_Tasks and exercises_
- a) From the Grand River fishing thread, extract the stretch from "## y-town (Dec" through "great to be out." word for word.
- b) Copy all of the records below verbatim, leaving the pictures out of your answer.

_Passage_

◆ ◆ ◆

# Grandriver 11/1



## SKRAMER (Sep 17, 2014)

Can't seem to get more then one each time out. But I'll take it. Fished the mouth again with spoons.


----------



## DancinBear (Apr 21, 2009)

Try jointed orange rapalas


----------



## SKRAMER (Sep 17, 2014)

I will try that.


----------



## mmukav (Nov 15, 2013)

Tried Grand River Landing area from shore casting spoons today. Nothing doing. Talked to several boaters, not catching either.


----------



## y-town (Dec 25, 2004)

Caught 5 today in canoe, trolling the mouth around breakwalls. Orange Cleo, blue k o cobbler . Saw several others catching some. Weather was great to be out. 
First time trolling The Grand. Started slow but picked up around noon.


----------



## jeffreff (Mar 9, 2011)

DancinBear said:


> Try jointed orange rapalas


i got skunked trolling the mouth today, but was told same thing about orange jointed rapalas by 2 nice fisherman who had 2 in the cooler.


----------



## SKRAMER (Sep 17, 2014)

We got four yesterday thanks to DancinBear.


----------



## steelhead1 (May 14, 2004)

Orange Rapalas are my go to as well when trolling.


----------



## ldrjay (Apr 2, 2009)

jointed firetiger is NOT to be overlooked!! we have been decent on the Lil wall.


----------



## stekzus (Mar 26, 2008)

Never tried jointed rapalas for steelhead...what size rapalas do you normally use?

◆ ◆ ◆

_Data provided_
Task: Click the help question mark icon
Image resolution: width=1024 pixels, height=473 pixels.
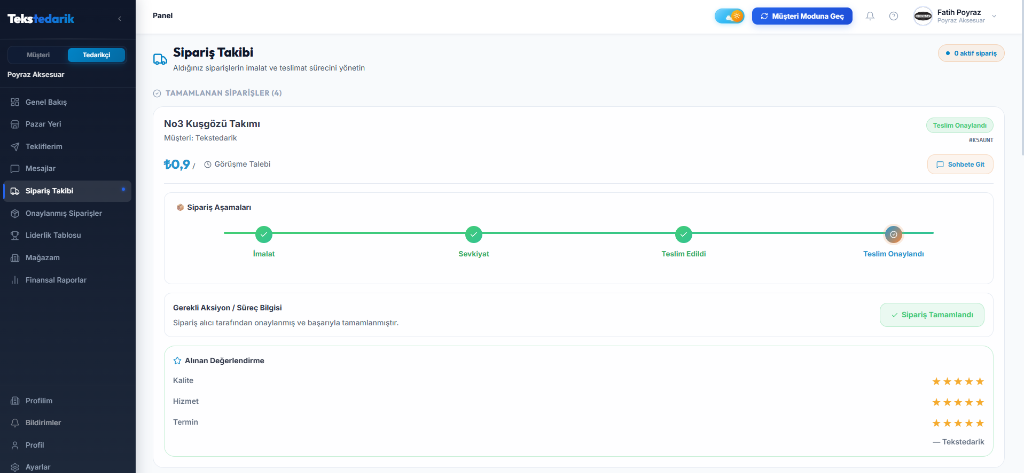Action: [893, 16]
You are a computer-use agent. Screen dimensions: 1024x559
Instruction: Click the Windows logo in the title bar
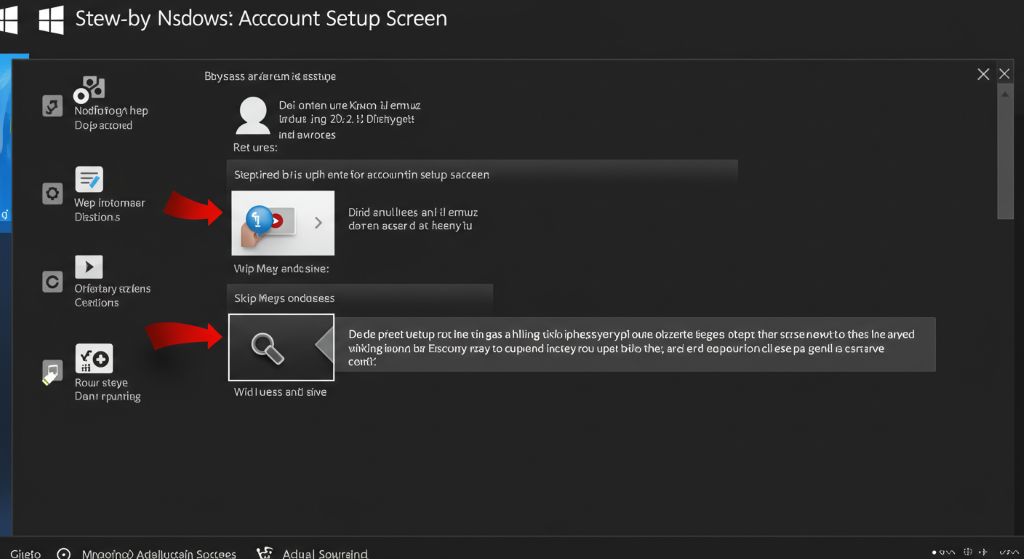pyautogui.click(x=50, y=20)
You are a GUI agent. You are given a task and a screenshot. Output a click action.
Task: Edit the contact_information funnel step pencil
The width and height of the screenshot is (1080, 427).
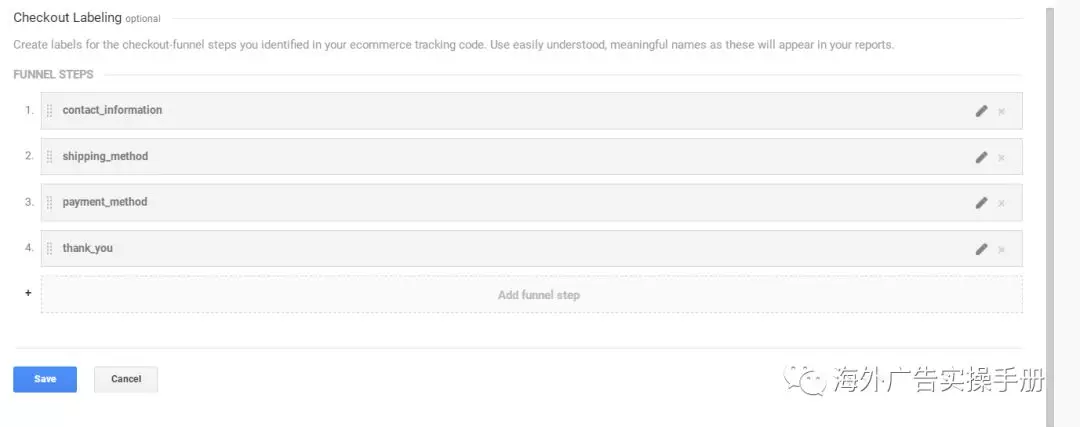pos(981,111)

◆ ◆ ◆

_Problem solutions_
- a)
## y-town (Dec 25, 2004)

Caught 5 today in canoe, trolling the mouth around breakwalls. Orange Cleo, blue k o cobbler . Saw several others catching some. Weather was great to be out.

- b)
Task: Click the help question mark icon
Image resolution: width=1024 pixels, height=473 pixels.
Action: [893, 16]
You are a computer-use agent. Screen dimensions: 1024x559
Instruction: Click the Windows logo in the title bar
pyautogui.click(x=50, y=20)
You are a GUI agent. You are given a task and a screenshot. Output a click action.
Task: Edit the contact_information funnel step pencil
The width and height of the screenshot is (1080, 427).
pos(981,111)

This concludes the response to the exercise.